» **Exercise directions**:
Provide an exact copy of the data, excluding the images.

» **Input data**:
---
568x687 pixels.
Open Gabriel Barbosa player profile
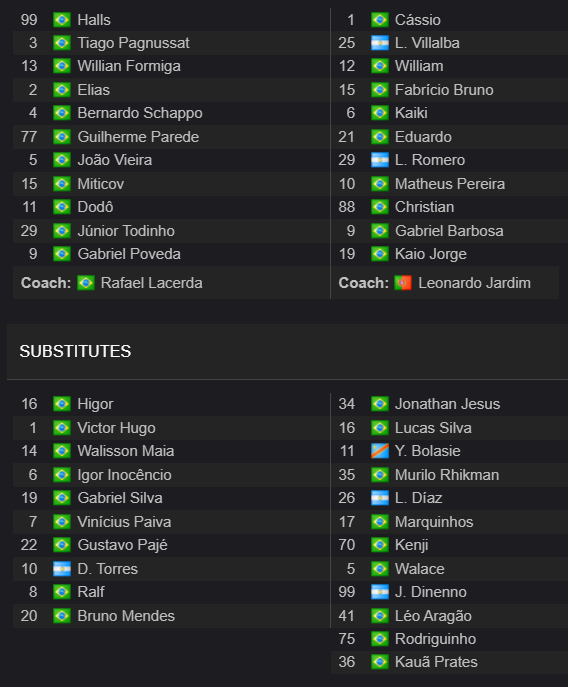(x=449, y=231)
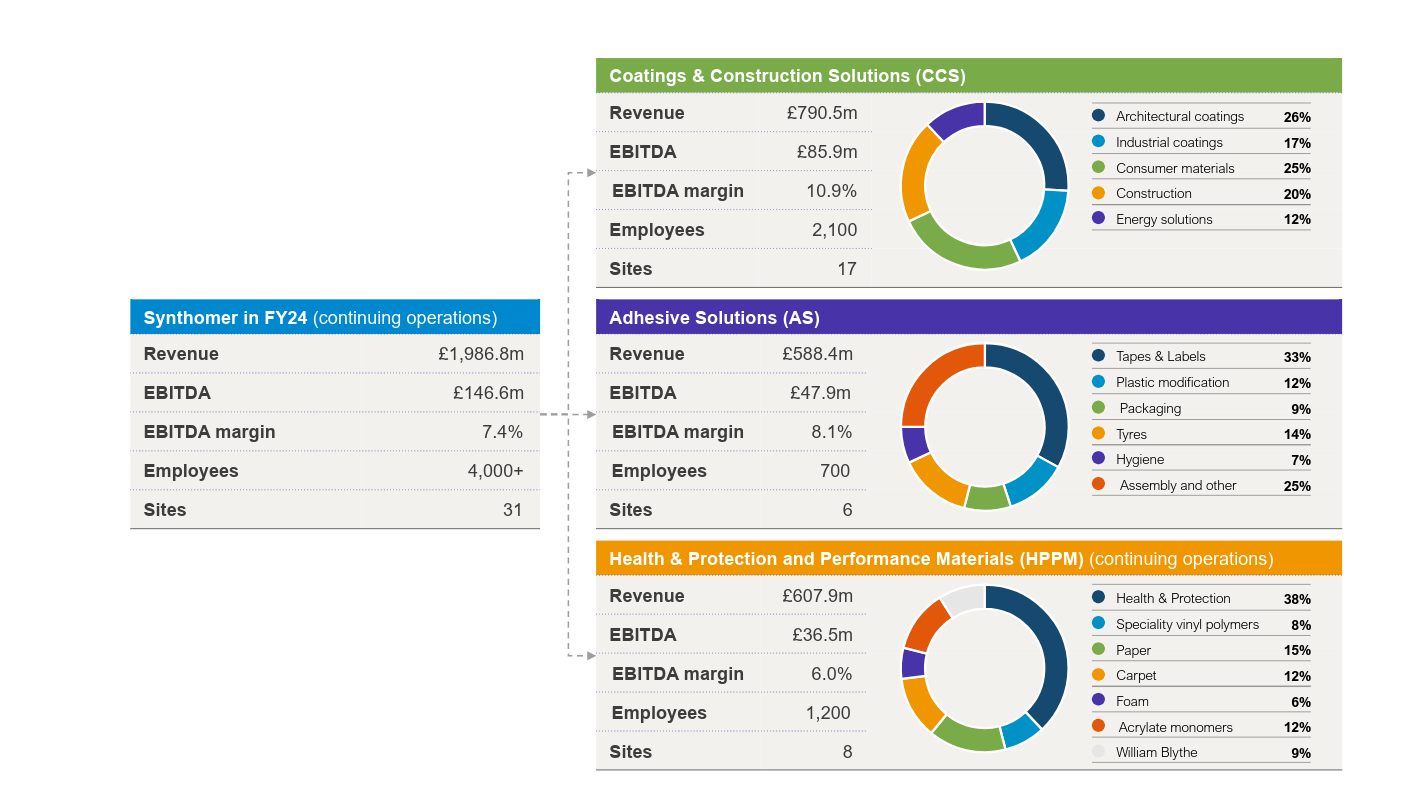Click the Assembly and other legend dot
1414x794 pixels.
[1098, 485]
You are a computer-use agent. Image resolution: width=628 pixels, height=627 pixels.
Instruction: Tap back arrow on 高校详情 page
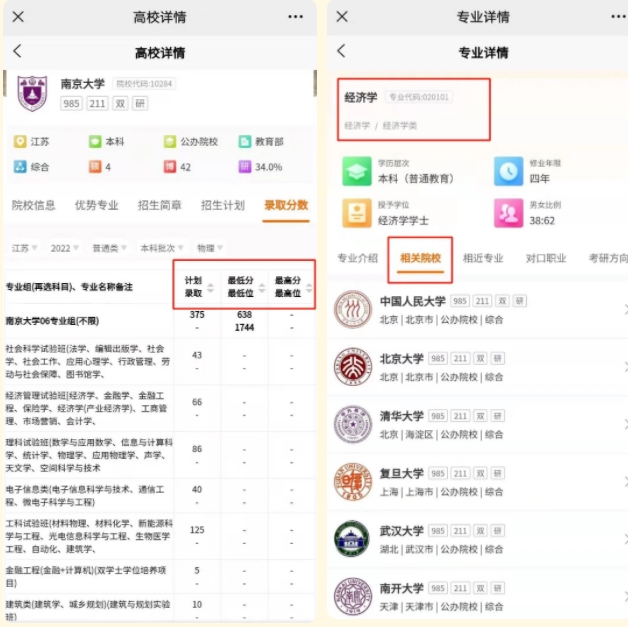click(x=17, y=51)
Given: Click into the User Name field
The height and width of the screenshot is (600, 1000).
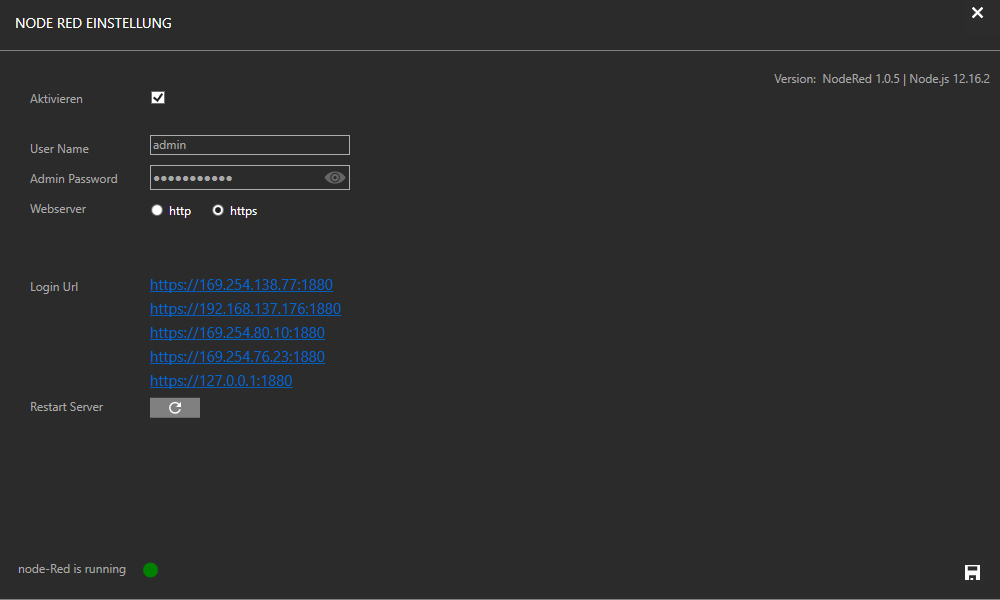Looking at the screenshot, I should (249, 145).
---
» **Answer for the task**:
568x687 pixels.
Open Gabriel Barbosa player profile
(x=449, y=231)
Click the Assembly and other legend dot
1414x794 pixels.
[1098, 485]
You are a computer-use agent. Image resolution: width=628 pixels, height=627 pixels.
Instruction: Tap back arrow on 高校详情 page
click(x=17, y=51)
Given: Click into the User Name field
The height and width of the screenshot is (600, 1000).
Looking at the screenshot, I should (249, 145).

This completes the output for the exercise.